Feeling pretty secure about your life? Is everything swimming along at a constant pace? Trust me when I tell you, you're the exception to the rule.
Anyone who has read more than one of my rants knows that I live an existence filled with constant amazement regarding my specie's refusal to die out despite exhaustive evidence that extinction should be the consequence. I'm convinced that sheer numbers alone ensures our survival-- 'cuz it damn sure has nothing to do with intelligence.
A Swiss man died when he fell from a hotel balcony during a spitting match with a friend, a Swiss newspaper has reported.
The daily Blick said the 29-year-old man took a run-up from inside the room so he could spit further, but lost his balance and plummeted 6.4m to the street below.
He died in hospital.
The man had suggested the contest when he and two friends returned from a disco to their hotel in Cadempino in Switzerland's Italian-speaking Ticino canton in the early hours.
One of the men went to sleep, but the two others decided to see who could spit furthest from the balcony of their room.
A Polish building contractor working at London's Great Ormond Street Children's Hospital was given his marching orders after a security guard caught him having sex with a Hoover vacuum cleaner, the Sun reports.
The Hoover's unnamed assailant was supposed to be locking up the site, at hospital administrative offices, but was instead discovered in the staff canteen "naked and on his knees with the smiling vacuum cleaner".
The "horrified" guard told the chap to "clean himself and the Hoover", then ejected him from the premises. The unnamed vacuum-molestor later told his bosses he was actually cleaning his underwear, describing this habit as "a common practice in Poland".
His employer, HG Construction, was having none of it. The company said: "That behavior is not acceptable, though it gave a few people a laugh."
Imagine that... The Hoover declined comment, although a follow-up test revealed no discernible performance anxiety.

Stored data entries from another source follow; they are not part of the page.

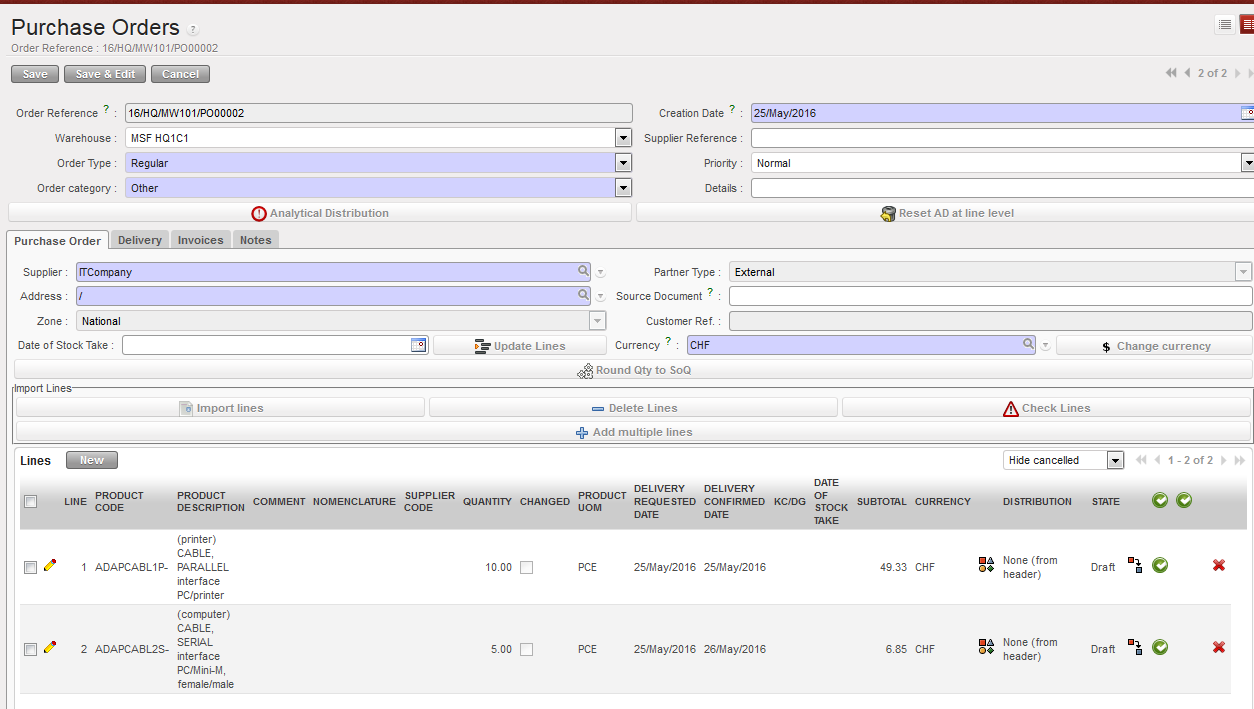This screenshot has width=1254, height=709.
Task: Toggle select-all lines header checkbox
Action: pyautogui.click(x=31, y=502)
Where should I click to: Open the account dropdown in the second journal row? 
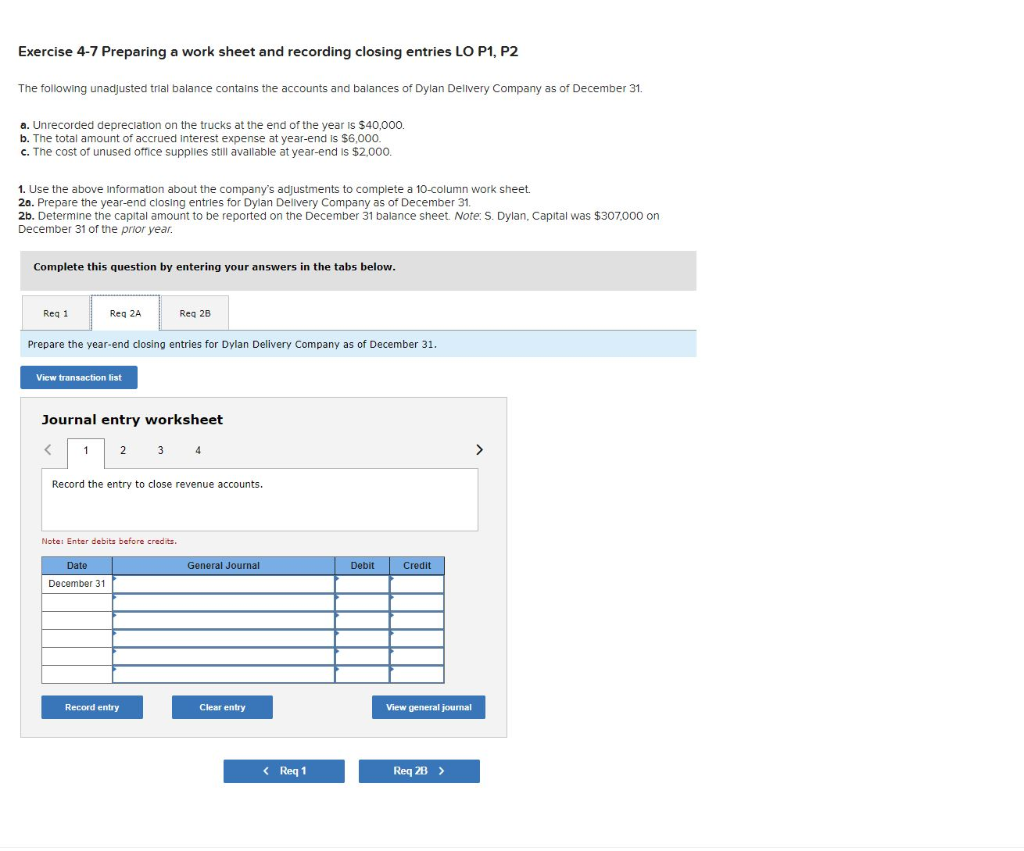click(x=223, y=601)
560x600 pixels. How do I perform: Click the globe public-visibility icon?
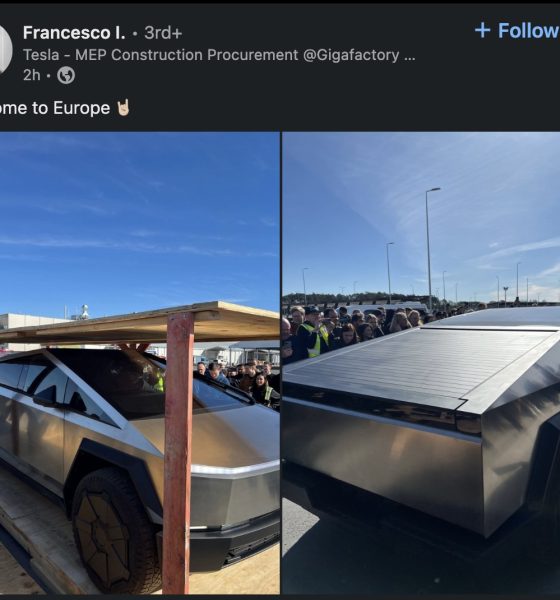(x=66, y=75)
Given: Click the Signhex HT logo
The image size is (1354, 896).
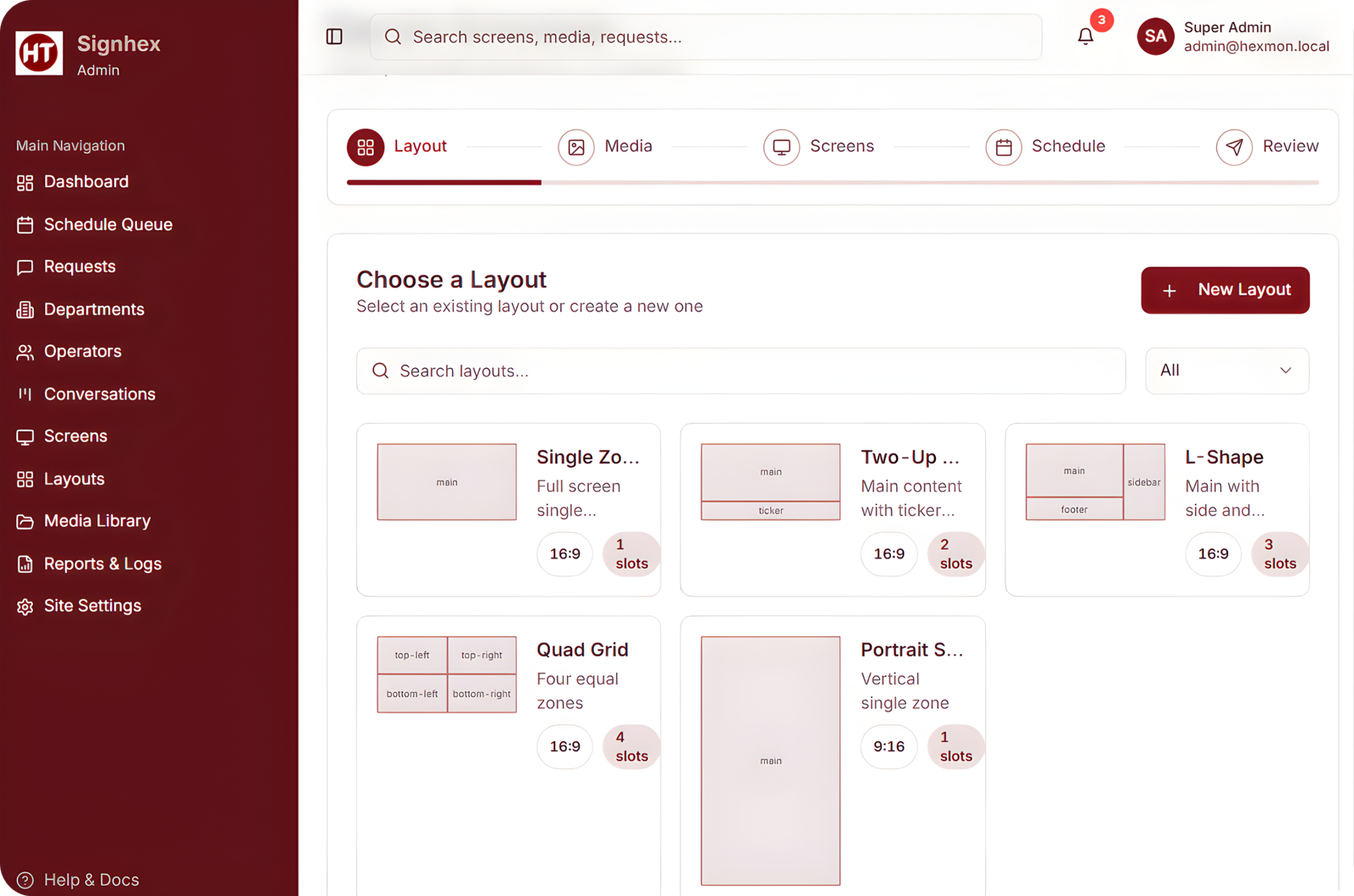Looking at the screenshot, I should [39, 53].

One man's extraordinary effort to eradicate a mole from his property resulted in a victory for the mole. The metal rods he pounded into the ground and connected to a high-voltage power line, electrified the very ground the man stood upon. He was found extremely dead at his holiday property on the Baltic Sea. Police had to trip the main circuit breaker before venturing onto the property.
And finally, one from a little closer to home.

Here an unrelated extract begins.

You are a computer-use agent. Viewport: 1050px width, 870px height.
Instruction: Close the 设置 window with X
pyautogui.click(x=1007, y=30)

Dateline Texas: (The 2007 Darwin Award winner for improving the human genome by accidentally removing themselves from it.)
Michael was an alcoholic. And not an ordinary alcoholic, but an alcoholic who liked to take his liquor... well, rectally.

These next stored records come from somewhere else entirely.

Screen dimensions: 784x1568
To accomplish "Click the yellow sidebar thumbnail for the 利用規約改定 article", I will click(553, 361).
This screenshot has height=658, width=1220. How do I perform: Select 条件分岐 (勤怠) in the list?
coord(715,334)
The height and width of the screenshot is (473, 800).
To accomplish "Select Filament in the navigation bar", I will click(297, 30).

His wife said he was "addicted to enemas" and often used alcohol in this manner. The result was the same: inebriation. And tonight, Michael was in for one hell of a party. Three 1.5 litre bottles of sherry, more than 100 fluid ounces, right up the old address!
When the rest of us have had enough, we either stop drinking or pass out. When Michael had had enough (and subsequently passed out) the alcohol remaining in his rectal cavity continued to be absorbed. The next morning, Michael was dead.
The 58-year-old did a pretty good job of embalming himself. Toxicology reports measured his blood alcohol level as 0.47%.
(In order to qualify for a Darwin Award, a person must remove himself from the gene pool via an "astounding misapplication of judgment." Three litres of sherry up the butt can only be described as astounding. Unsurprisingly, his neighbors said they were surprised to learn of the incident.)